Em 2018, o governo russo recomendou que Bashar al Assad modernizasse o seu exército, mas isso nunca aconteceu. Nos anos seguintes, Bashar al Assad aproximou-se da Arábia Saudita e dos Emirados Árabes Unidos ao mesmo tempo que reduziu a presença iraniana no seu país . Ao mesmo tempo, recusou-se a reunir-se com Erdogan para discutir a situação em Idlib e a dos Curdos, apesar da insistência da Rússia e do Irão.
Nos últimos meses, a inteligência iraniana alertou o governo sírio de que um ataque ao Hayat Tahrir al Sham (HTS)* estava a preparar-se a partir de Idlib e não deu ouvidos aos avisos. Mesmo nos dias anteriores à sua queda, Bashar al Assad recusou-se a receber o enviado especial do Aiatolá Khamenei, Ali Larijani, e rejeitou a oferta de enviar tropas de apoio.
Da mesma forma, enquanto o HTS avançava em território sírio, os militares russos bombardeavam as áreas controladas pelos grupos terroristas, mas enquanto o exército sírio abandonava as suas posições, eles pararam. Eles não poderiam substituir um exército que optou por não lutar .
Um presente para Israel
A realidade é que a Síria era um morto-vivo. Os anos de guerra e de sanções destruíram a economia e o tecido social. Tanto os turcos como os sauditas procuraram condicionar Assad de diferentes maneiras e ele tomou decisões que alienaram a Rússia, o Irão e o eixo da resistência.
Com isto, tanto a Turquia como os países do Golfo fizeram o trabalho sujo para os EUA e “Israel”. O sectarismo e a falta de visão dos actores regionais envolvidos mergulham-nos novamente no caos, do qual o projecto sionista já está a colher frutos. As visões de ambos contemplam a coexistência com “ Israel ” e há até indícios para pensar que a Turquia coordenou a queda da Síria com a entidade sionista.

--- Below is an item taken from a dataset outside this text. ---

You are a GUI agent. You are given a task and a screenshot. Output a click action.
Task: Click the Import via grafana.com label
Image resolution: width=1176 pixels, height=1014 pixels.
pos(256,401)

Benjamin Netanyahu tinha perdido em todos os objectivos estratégicos estabelecidos no início da guerra, excepto na sua escalada a nível regional. Em poucas semanas, a situação mudou. Anexou a Israel” um território muito maior que a Faixa de Gaza e quebrou o eixo da resistência.

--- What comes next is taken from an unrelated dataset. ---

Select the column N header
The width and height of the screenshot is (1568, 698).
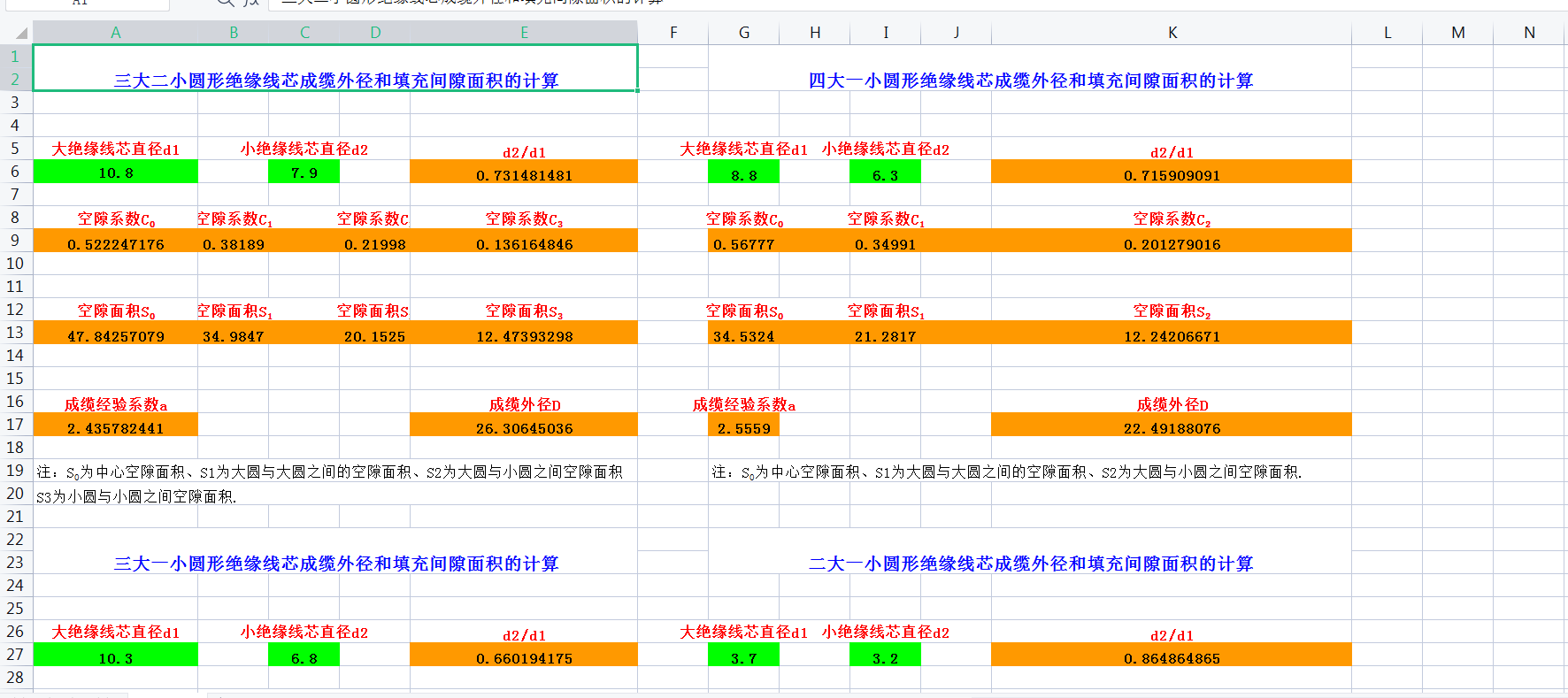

Tanto os sauditas como os turcos estão iludidos ao pensar que o sionismo irá parar por aí. Além disso, ao vermos diplomatas europeus e a imprensa corporativa ocidental desfilarem divulgando relatórios que encobrem o HTS e o seu líder, vale a pena perguntar-nos se Türkiye também será deslocado.
A contradição da multipolaridade
A queda da Síria pôs em evidência uma das contradições do mundo multipolar: a não intervenção pode ir contra os interesses nacionais, especialmente os de segurança nacional.
O destino da Síria foi selado pelas decisões de Bashar al Assad e de outros actores regionais que serviram os interesses sionistas. Apesar de tentarem, nem a Rússia nem o Irão poderiam fazer nada para o impedir se as decisões do antigo presidente sírio seguissem numa direcção diferente.
O futuro das bases russas e o seu acesso ao Mediterrâneo é incerto. Por seu lado, o Irão retirou-se do país e ficou mais vulnerável aos avanços sionistas na Ásia Ocidental. Eles devem preparar-se para a chegada do Trump 2.0 no meio dos seus problemas políticos internos.
Por outro lado, à distância, a China vê outro país a cair da Iniciativa Cinturão e Rota . Desta vez, aconteceu com a colaboração de grupos fundamentalistas que anteriormente atacaram o Estado chinês, especialmente na região autónoma de Xinjiang e que ameaçam regressar, com muito mais experiência.
É uma contradição que provavelmente nunca será resolvida. A multipolaridade implica que os países vivam em constante equilíbrio e sejam capazes de repensar as suas estratégias face às mudanças nas condições externas. Para isso, a auto-suficiência, a soberania e o respeito mútuo serão fundamentais.